Trent’anni dalla scomparsa del prof. Vincenzo Arena. La famiglia cerca ricordi di ex studenti, amici e chi lo conobbe

Trent’anni fa, il 4 luglio 1996, ci lasciava il professor Vincenzo Arena. Per generazioni di biscegliesi è stato docente di educazione fisica: severo, generoso nel prendersi cura dei ragazzi, e ancora oggi il suo nome evoca affetto e rispetto.
La sua vita intrecciò scuola e impegno civico e politico. Partecipò con entusiasmo alle attività sociali del Circolo Unione di Bisceglie, ma fu prima di tutto padre e nonno premuroso.
Nato in Sicilia nel 1910, lasciò la sua terra da giovane; a Udine, durante il suo primo incarico da docente, incontrò Giuseppina Amoruso, la donna che avrebbe sposato a Bisceglie nel 1938.

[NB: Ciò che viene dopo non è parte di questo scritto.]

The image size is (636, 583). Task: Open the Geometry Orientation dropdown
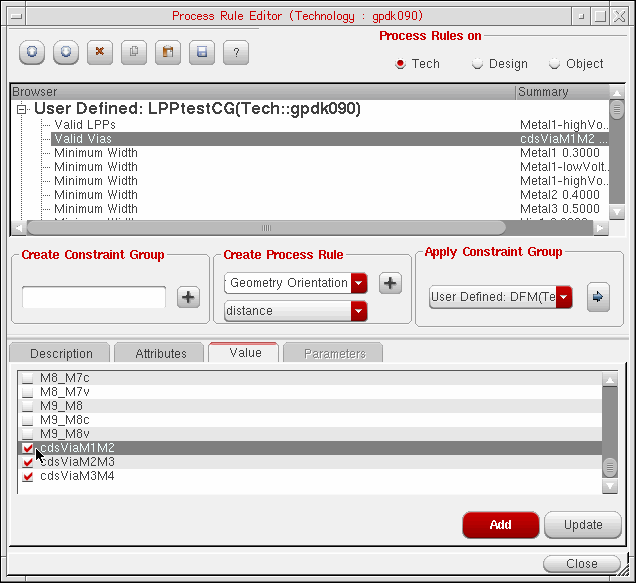tap(359, 283)
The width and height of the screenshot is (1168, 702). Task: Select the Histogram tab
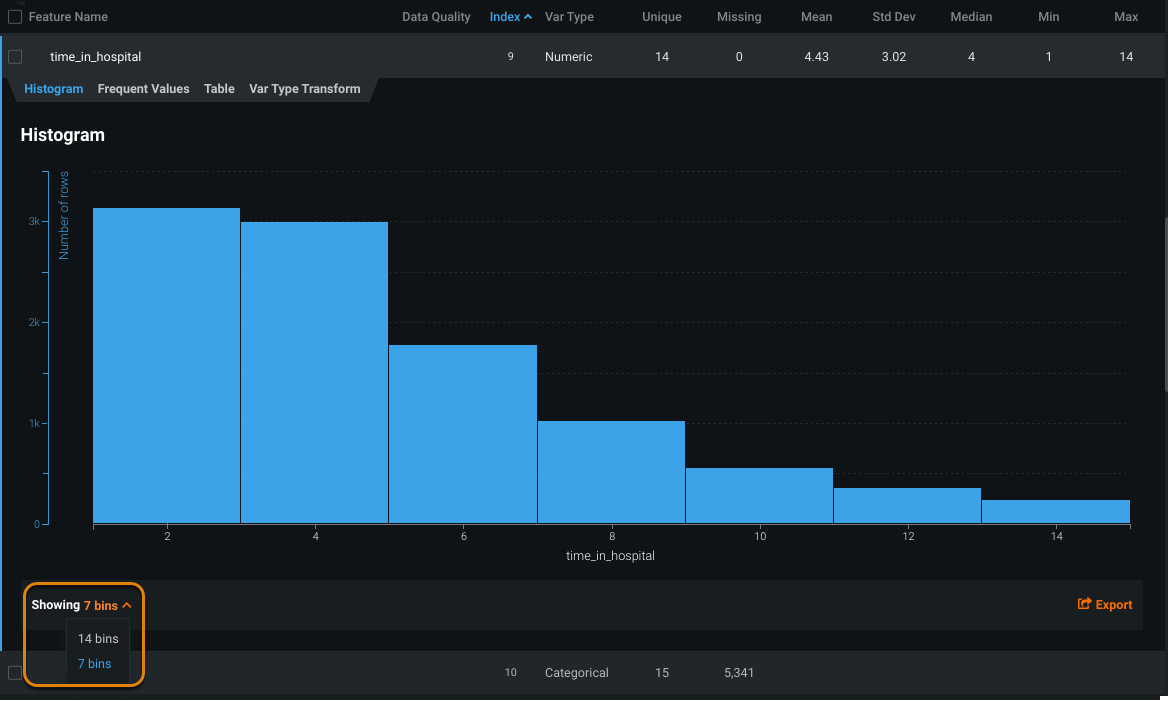tap(53, 89)
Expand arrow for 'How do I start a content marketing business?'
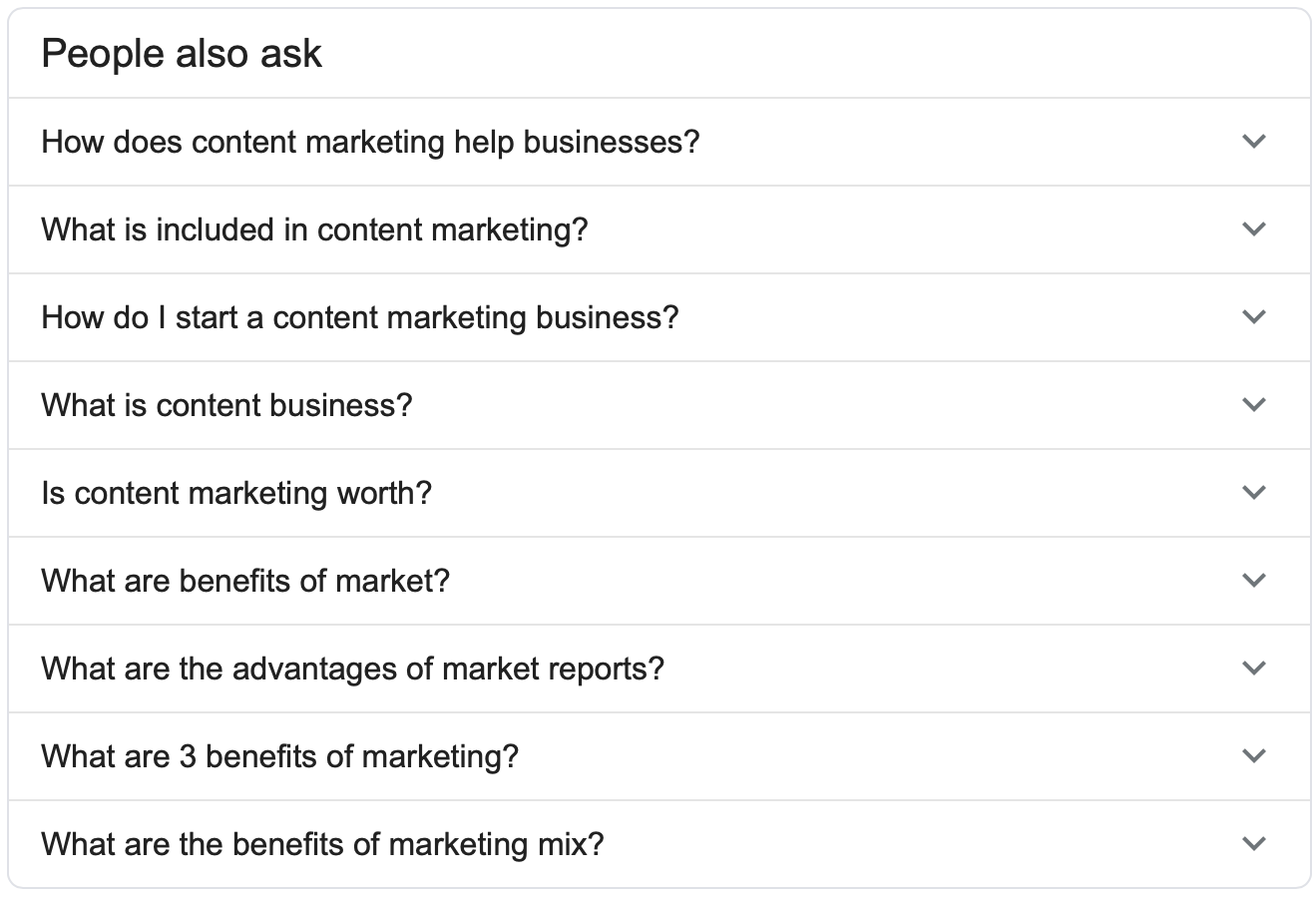This screenshot has width=1316, height=897. (x=1253, y=317)
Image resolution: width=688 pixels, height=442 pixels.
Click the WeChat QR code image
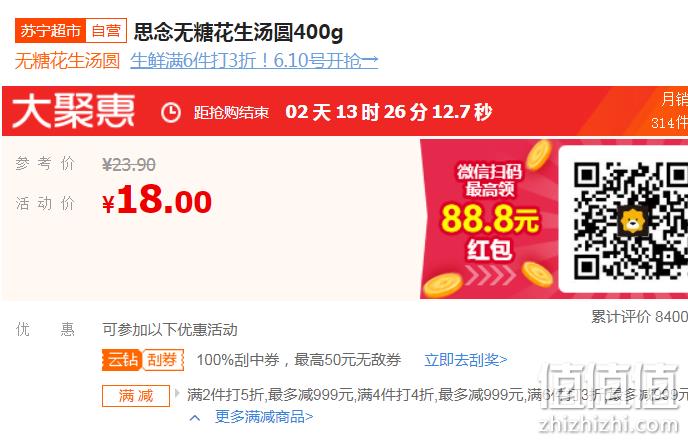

La guerra segnò gli anni successivi. Partì volontario e, dopo l’8 settembre 1943, fu fatto prigioniero dai tedeschi in Montenegro. Pur avendo aderito alla Repubblica Sociale per tornare in Italia, non andò mai a Salò. Dopo circa un anno trascorso nei campi nazisti, nell’autunno del 1944 ritornò a Udine dove viveva con la sua famiglia prima della guerra; qui trovò rifugio presso alcuni familiari.
Nei giorni della Liberazione la sua vicenda rischiò di concludersi tragicamente: i partigiani lo riconobbero come ex fascista e lo condannarono a morte. Il destino intervenne però in modo inatteso: a salvarlo fu un giovane partigiano che era stato suo alunno. Nell’estate del 1945, pedalando da nord a sud, tornò a Bisceglie per riabbracciare la sua famiglia.
Nel dopoguerra si dedicò con convinzione all’impegno politico: prima con il Fronte dell’Uomo Qualunque e poi con il Movimento Sociale Italiano. Tra gli anni Cinquanta e Settanta fu consigliere comunale per oltre vent’anni per l’MSI, spendendosi con abnegazione per la sua città di adozione. Anche i suoi avversari politici riconobbero in lui onestà, vivacità intellettuale e una genuina capacità di ascolto e confronto.
Con queste parole lo ricordava sul Nuovo Palazzuolo nel 1996 Peppino Di Molfetta: “Del professor Arena abbiamo sempre ammirato i valori universali che ne ispirarono pensiero e prassi: rispetto e difesa dell’interesse collettivo, sdegno per il compromesso, il trasformismo, la meschinità, l’affarismo”.
A trent’anni dalla sua scomparsa, i figli Mariagrazia, Rita e Salvatore promuovono la riedizione degli scritti in prosa e poesia del professore, dal titolo “Vincenzo Arena (1910-1996). Storia di un uomo”. La raccolta – che vuole restituire un racconto a tutto tondo della vicenda umana del prof. Arena – includerà le sue lettere inedite dalla prigionia (1943–1944), ritrovate dal nipote Vincenzo in un archivio di famiglia prima “inesplorato”. Un’appendice vuole raccogliere i ricordi di ex studenti, amici e di chi lo conobbe per il suo impegno sociale e politico.